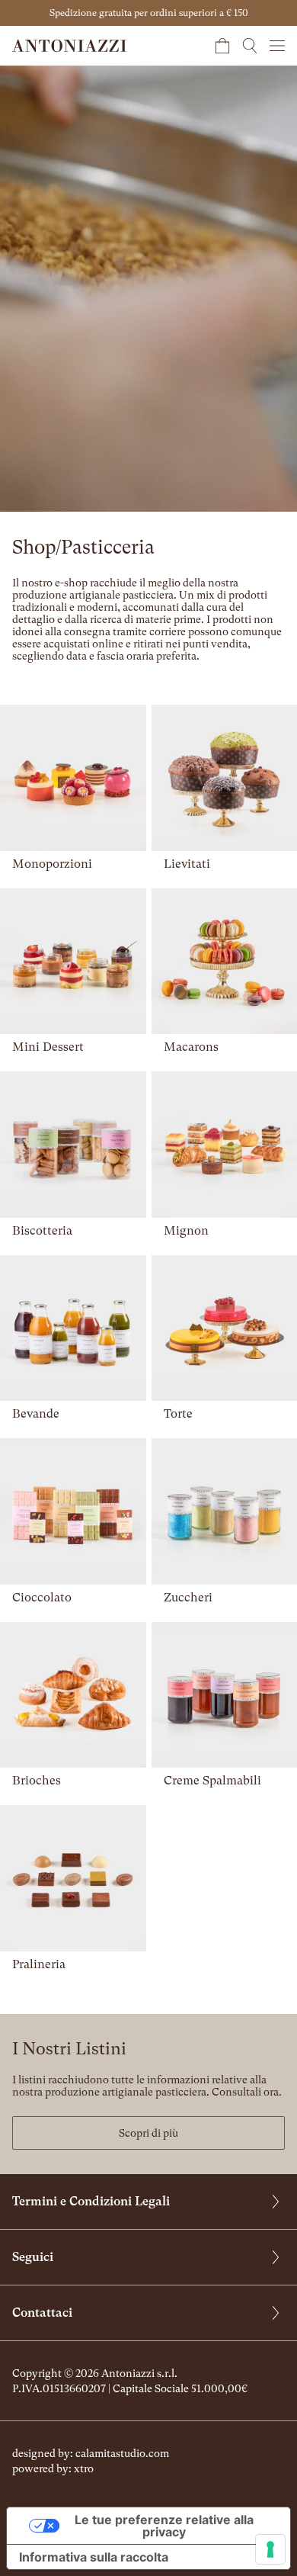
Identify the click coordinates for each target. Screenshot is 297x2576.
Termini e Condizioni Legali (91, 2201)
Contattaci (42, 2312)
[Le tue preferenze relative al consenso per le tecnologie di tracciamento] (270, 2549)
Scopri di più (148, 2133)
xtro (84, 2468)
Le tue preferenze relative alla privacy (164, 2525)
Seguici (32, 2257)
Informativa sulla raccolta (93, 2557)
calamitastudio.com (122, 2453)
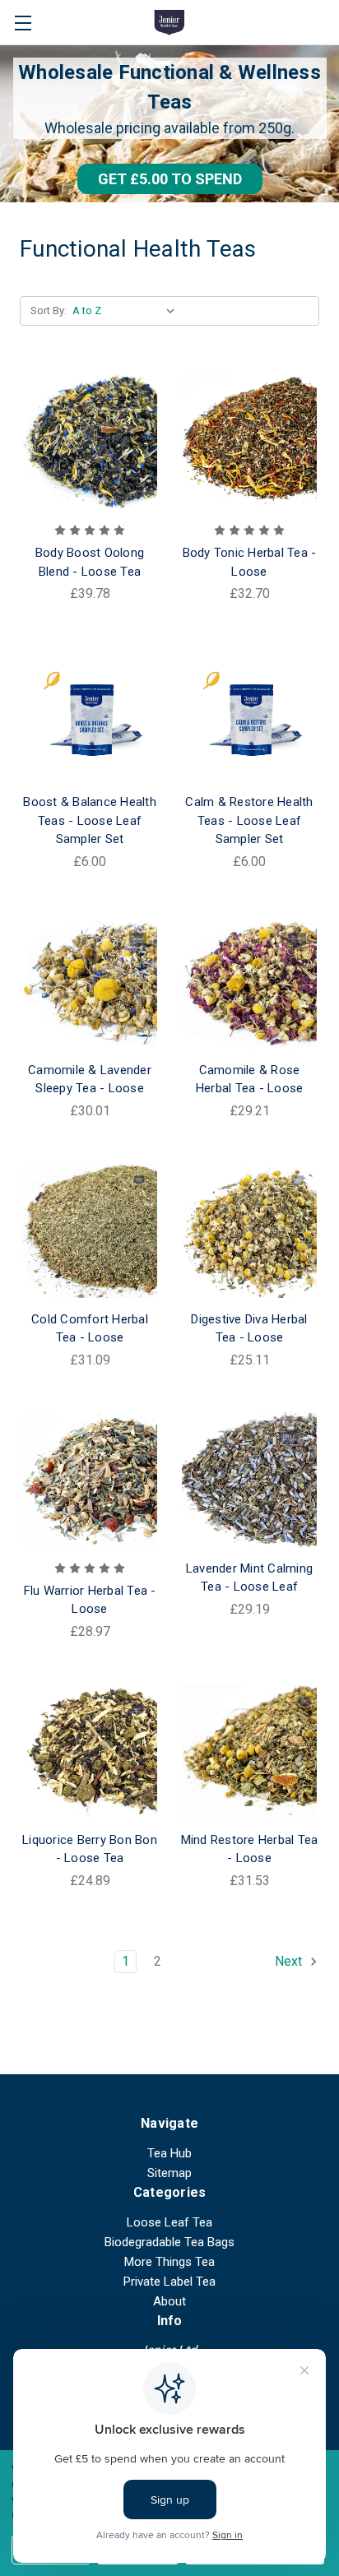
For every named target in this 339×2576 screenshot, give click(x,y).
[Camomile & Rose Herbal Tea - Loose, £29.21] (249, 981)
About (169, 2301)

════════

[Your objective]
Go through the records and copy each line with "click" in it.

[Reply to the task]
Identify the click coordinates for each target. Screenshot is 297x2576.
For every named target in this 339×2576 screenshot, give click(x,y).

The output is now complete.